▸ Work to complete
Turn everything from the line containing "Task: Click the Bold formatting button" down to the line containing "Action: coord(108,89)" into a numbered list, skipping blank lines and leaving out the pictures.

▸ Data extract
..............................

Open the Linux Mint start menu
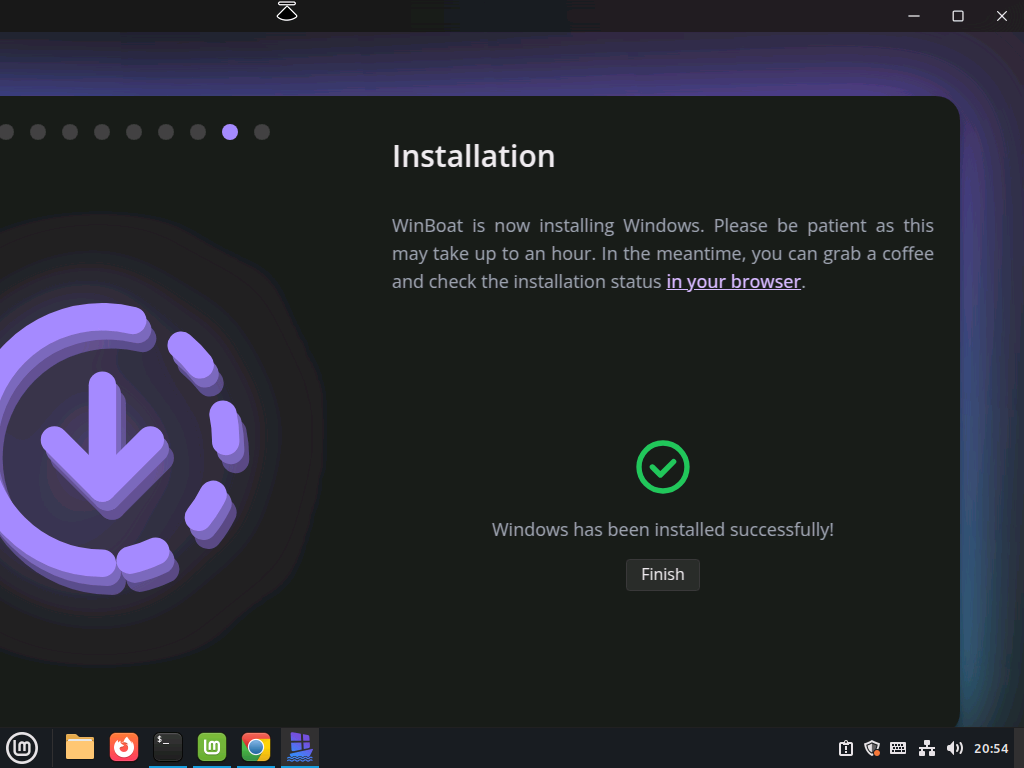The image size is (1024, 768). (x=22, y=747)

..............................

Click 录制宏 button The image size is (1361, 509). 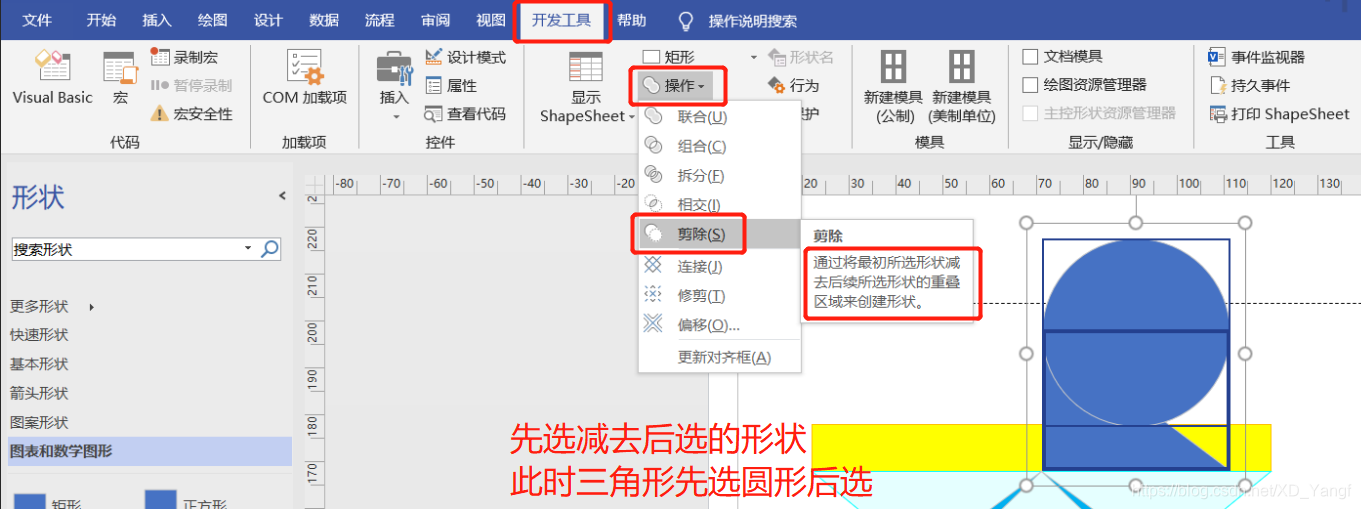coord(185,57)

..............................

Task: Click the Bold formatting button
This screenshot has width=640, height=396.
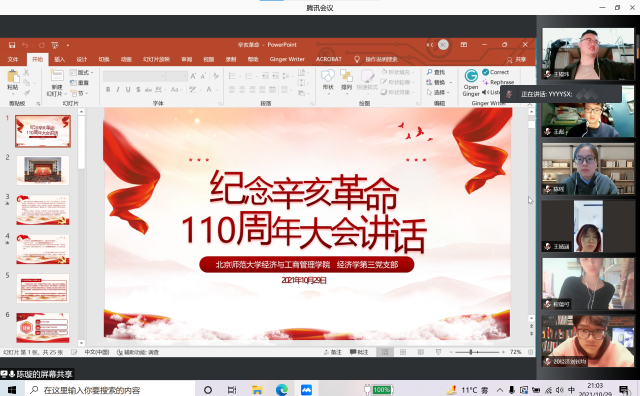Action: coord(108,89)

..............................

▸ Result
1. Task: Click the Bold formatting button
2. This screenshot has width=640, height=396.
3. Action: coord(108,89)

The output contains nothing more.